**What you need to do**
Go to the line with "Task: Click the Moving Time stat label" in the entries below and write out every line from there through the line with "Viewport: 448px width, 592px", exactly and without pictures.

**Stored data entries**
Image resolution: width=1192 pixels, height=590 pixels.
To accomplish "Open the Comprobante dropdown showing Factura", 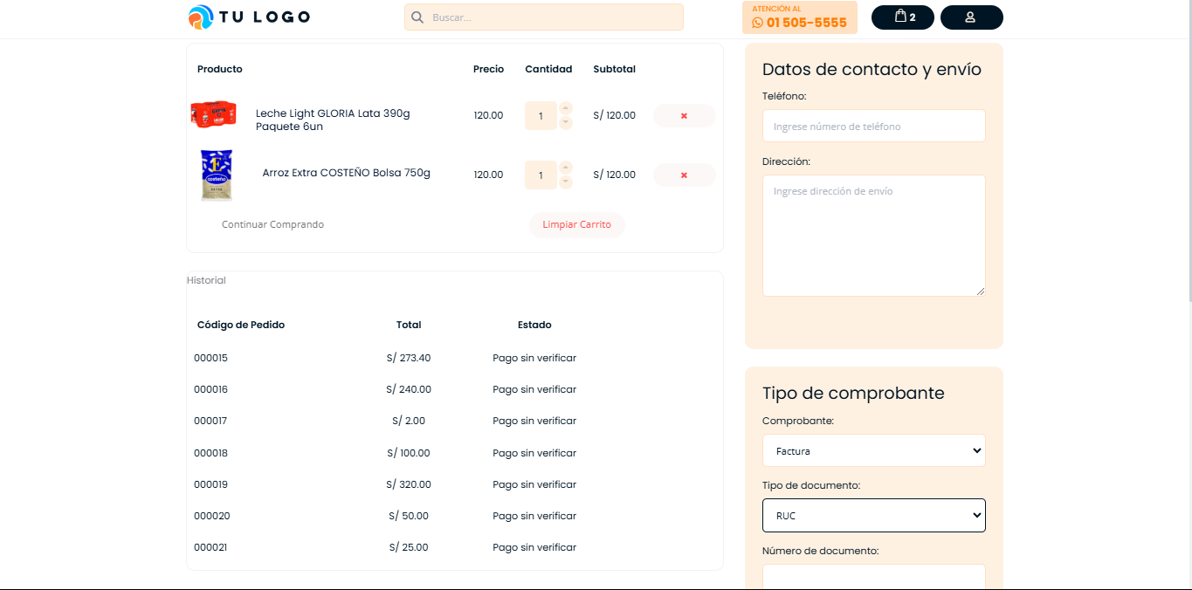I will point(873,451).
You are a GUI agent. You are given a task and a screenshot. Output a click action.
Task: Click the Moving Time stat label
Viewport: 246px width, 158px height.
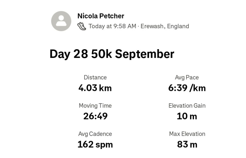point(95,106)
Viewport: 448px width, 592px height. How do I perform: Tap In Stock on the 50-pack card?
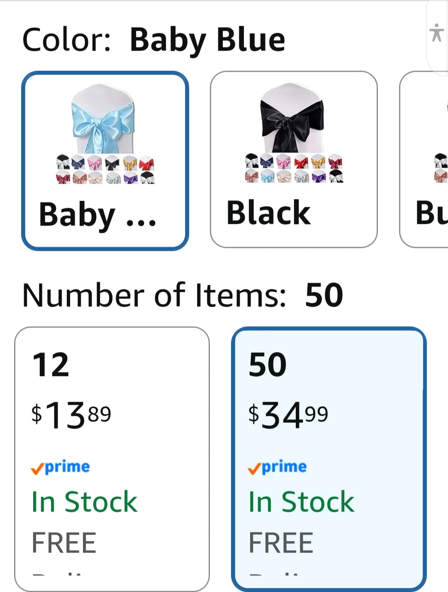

* * *

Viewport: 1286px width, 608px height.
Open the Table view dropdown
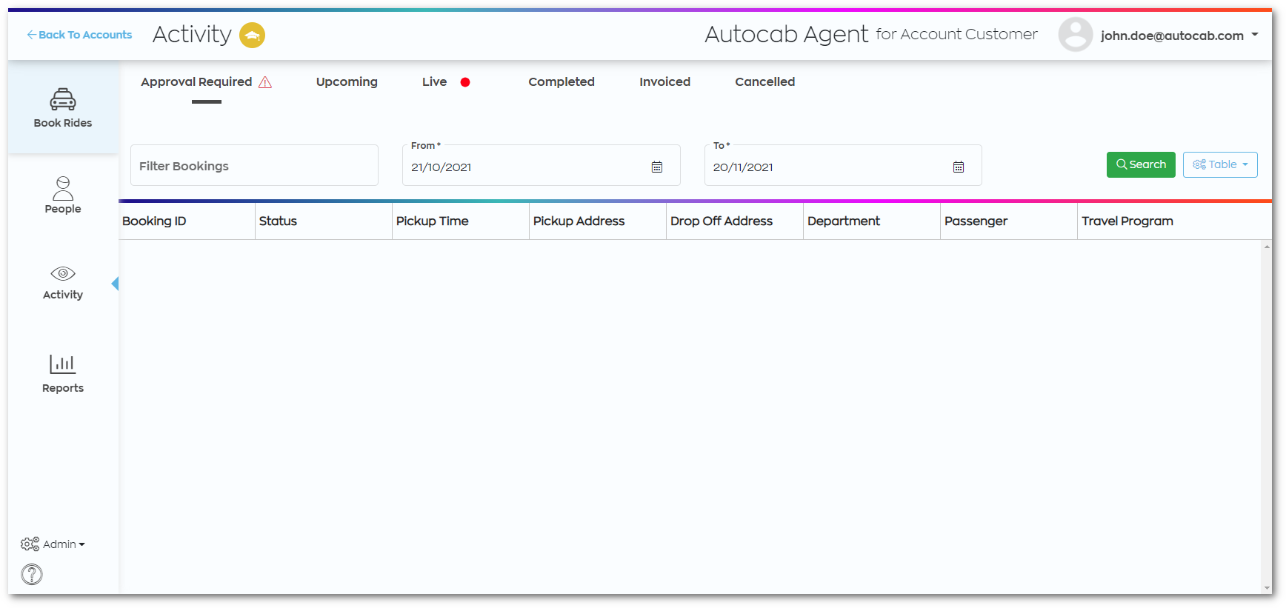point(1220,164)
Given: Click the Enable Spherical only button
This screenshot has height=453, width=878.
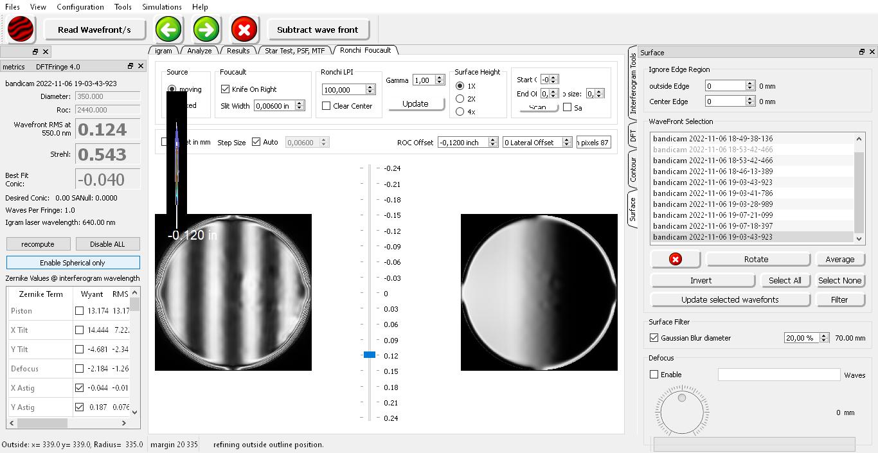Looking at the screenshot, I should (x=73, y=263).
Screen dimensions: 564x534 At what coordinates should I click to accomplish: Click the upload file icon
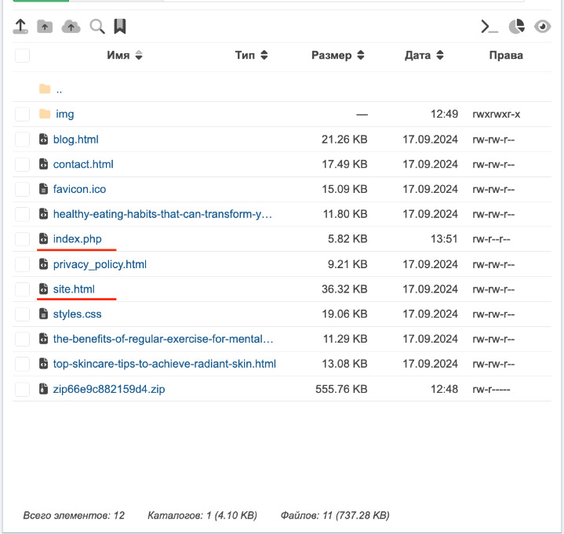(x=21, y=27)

**Output for this exercise**
Task: Click the Moving Time stat label
Viewport: 246px width, 158px height.
point(95,106)
Viewport: 448px width, 592px height. How do I perform: Tap In Stock on the 50-pack card?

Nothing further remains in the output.